* SHORT EXERCISE *
Report every line in the rows that contains the string "Task".

* RECORDS FOR THE EXERCISE *

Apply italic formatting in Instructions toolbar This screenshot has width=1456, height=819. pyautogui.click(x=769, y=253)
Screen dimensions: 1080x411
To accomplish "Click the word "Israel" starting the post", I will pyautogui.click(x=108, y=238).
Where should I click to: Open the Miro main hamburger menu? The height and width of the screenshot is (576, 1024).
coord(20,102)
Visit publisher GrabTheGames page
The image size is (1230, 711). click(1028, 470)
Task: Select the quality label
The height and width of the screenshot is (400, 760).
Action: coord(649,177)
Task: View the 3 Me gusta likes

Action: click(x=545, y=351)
--
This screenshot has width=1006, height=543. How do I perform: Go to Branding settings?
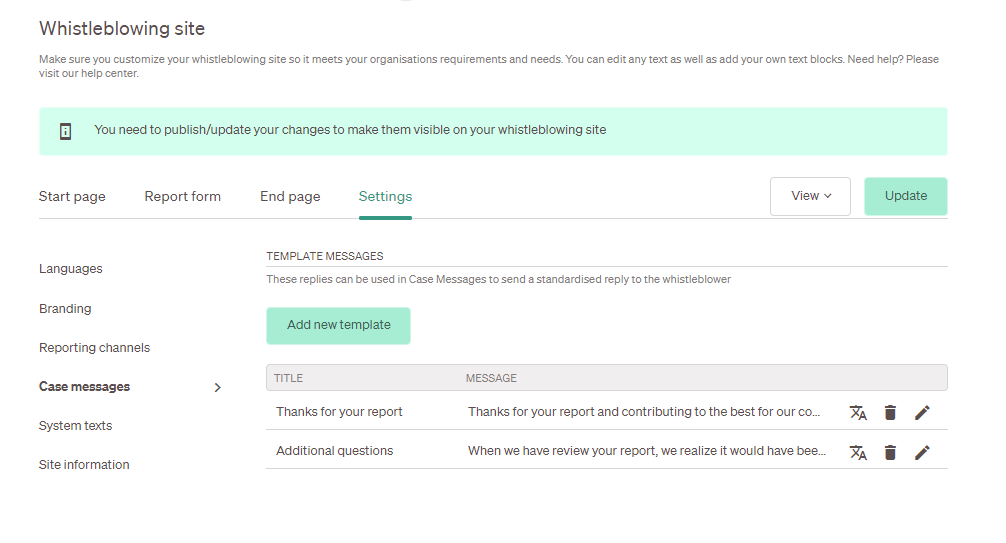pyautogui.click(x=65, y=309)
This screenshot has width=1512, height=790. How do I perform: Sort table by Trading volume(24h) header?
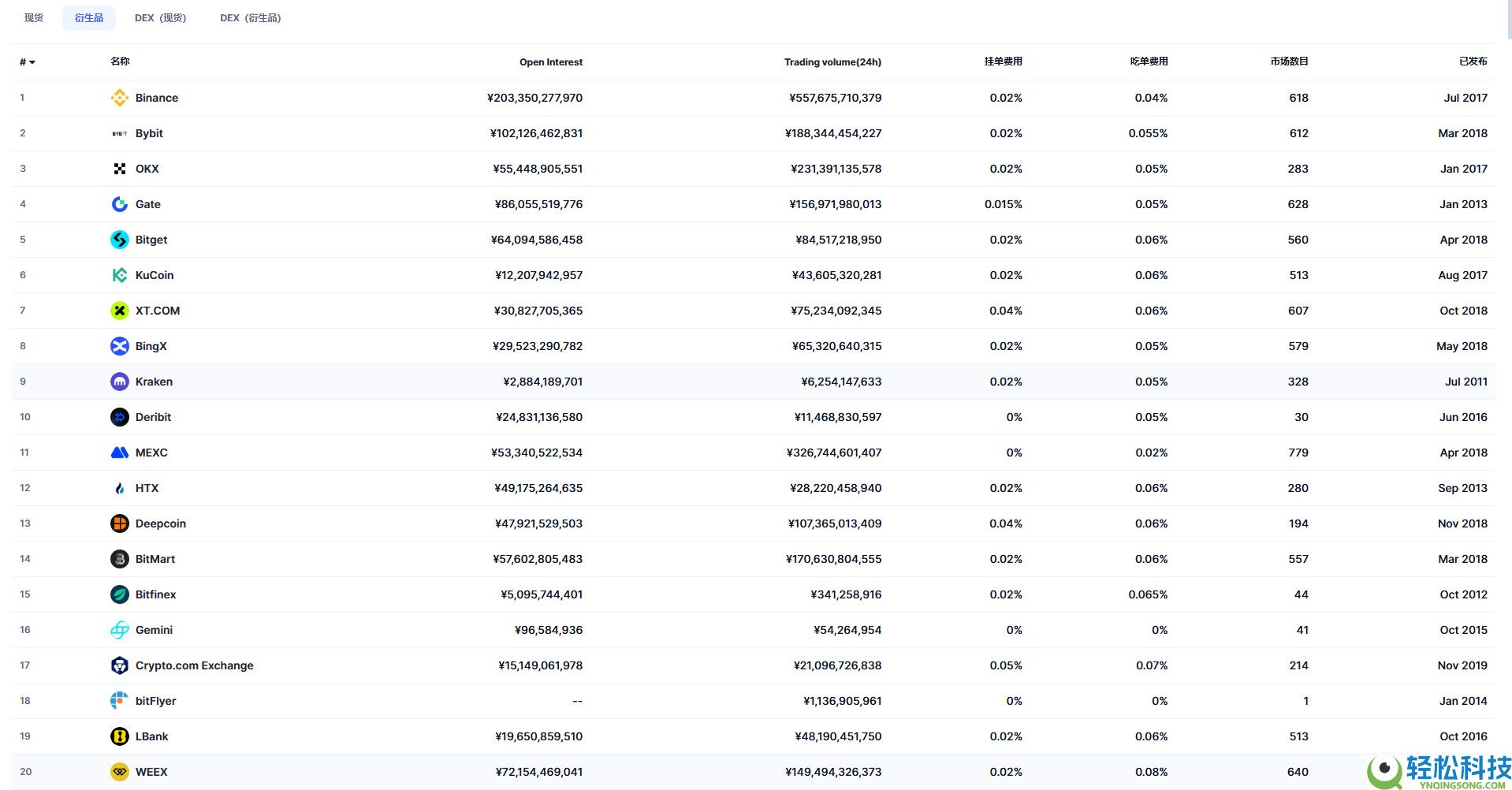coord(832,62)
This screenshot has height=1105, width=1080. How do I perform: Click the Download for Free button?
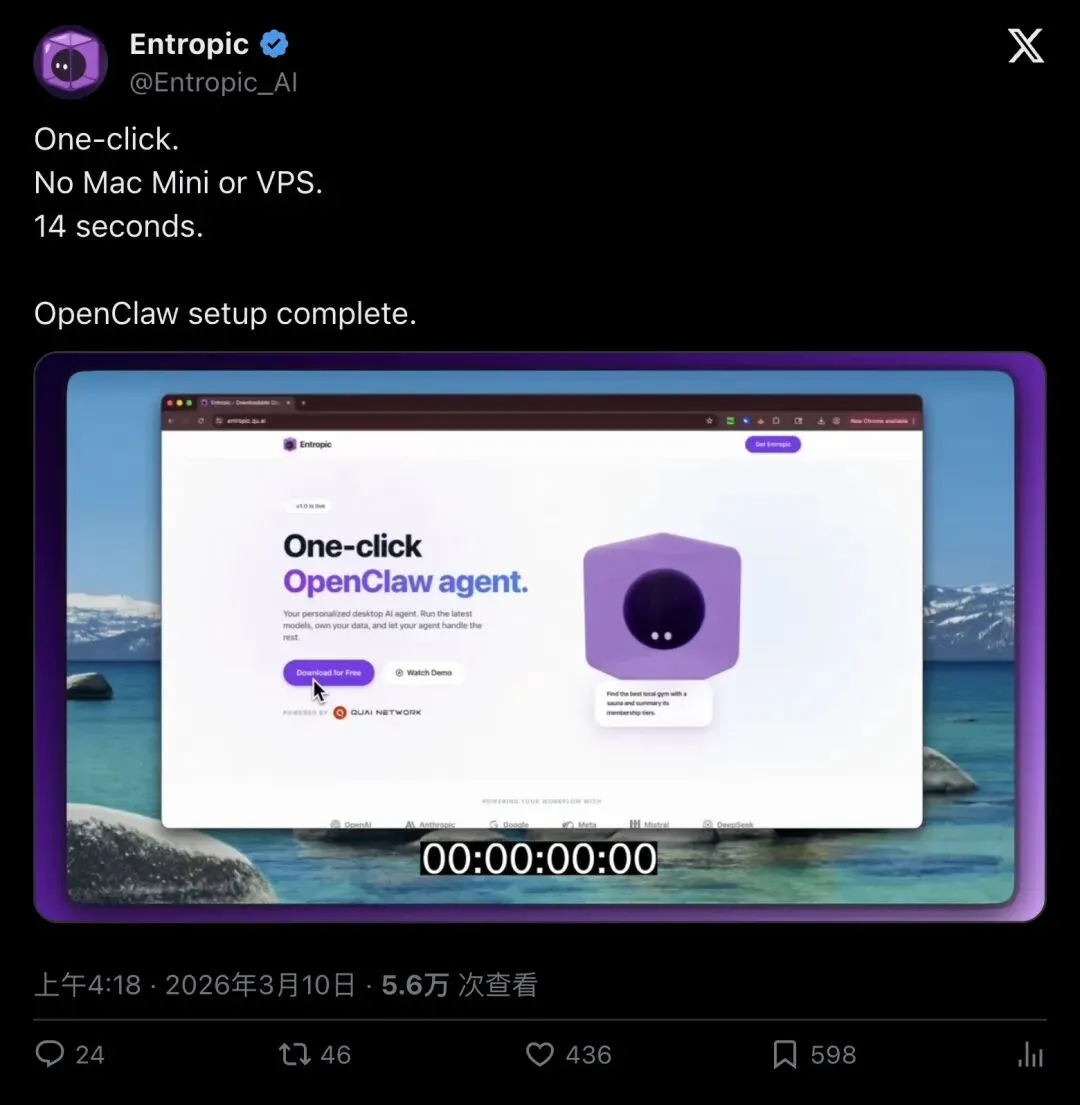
---
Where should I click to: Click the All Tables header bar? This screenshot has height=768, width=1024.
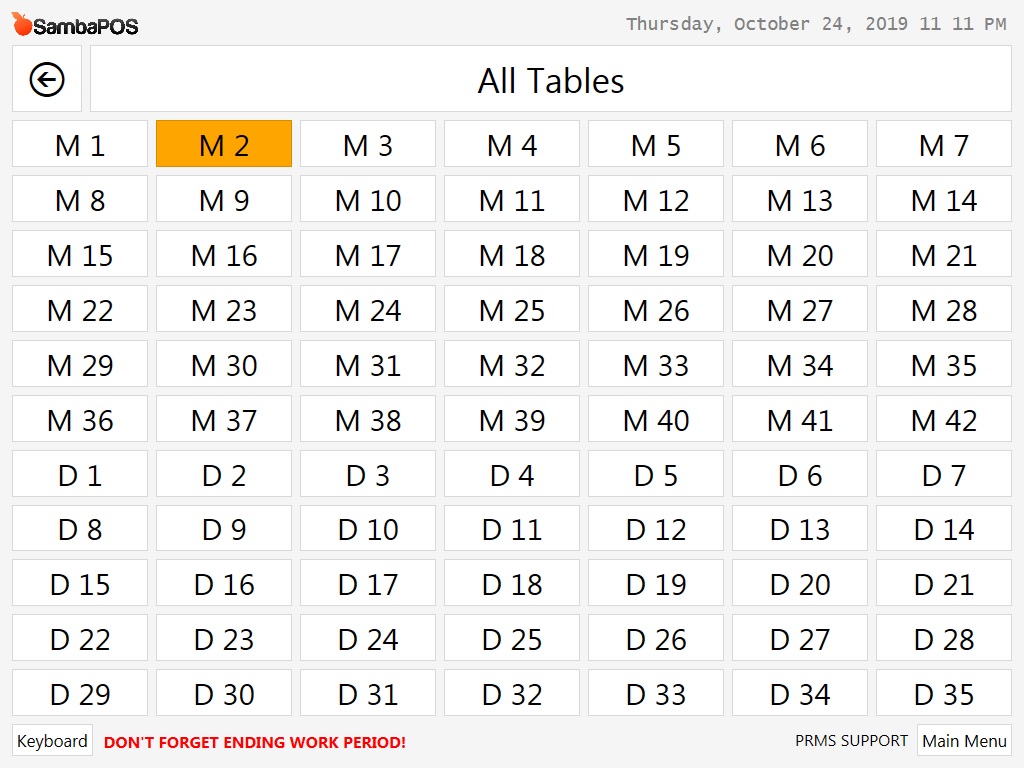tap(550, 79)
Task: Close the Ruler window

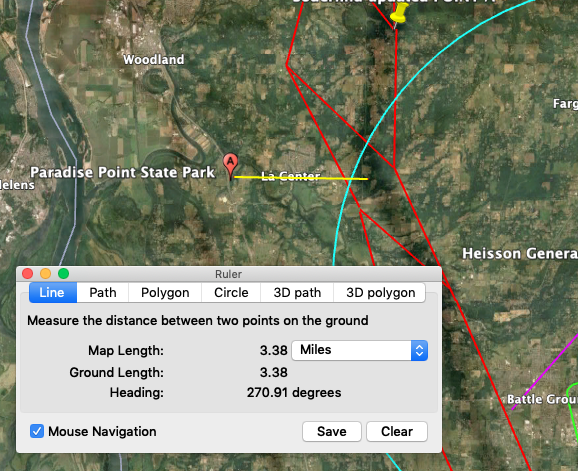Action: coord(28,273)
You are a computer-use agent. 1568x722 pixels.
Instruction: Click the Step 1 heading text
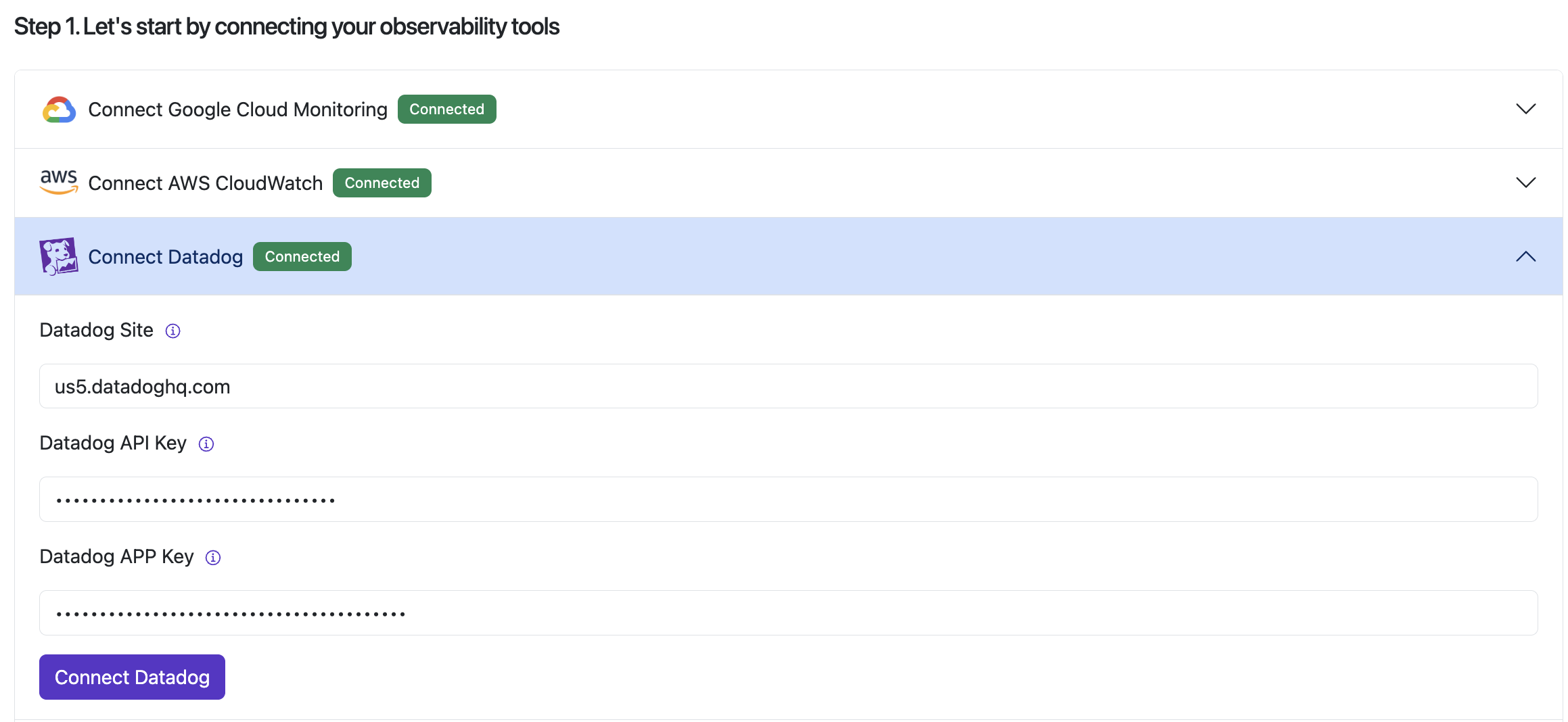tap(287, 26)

* RIGHT ANSWER *
Task: Select the quality label
Task: View the 3 Me gusta likes
Task: Close the Ruler window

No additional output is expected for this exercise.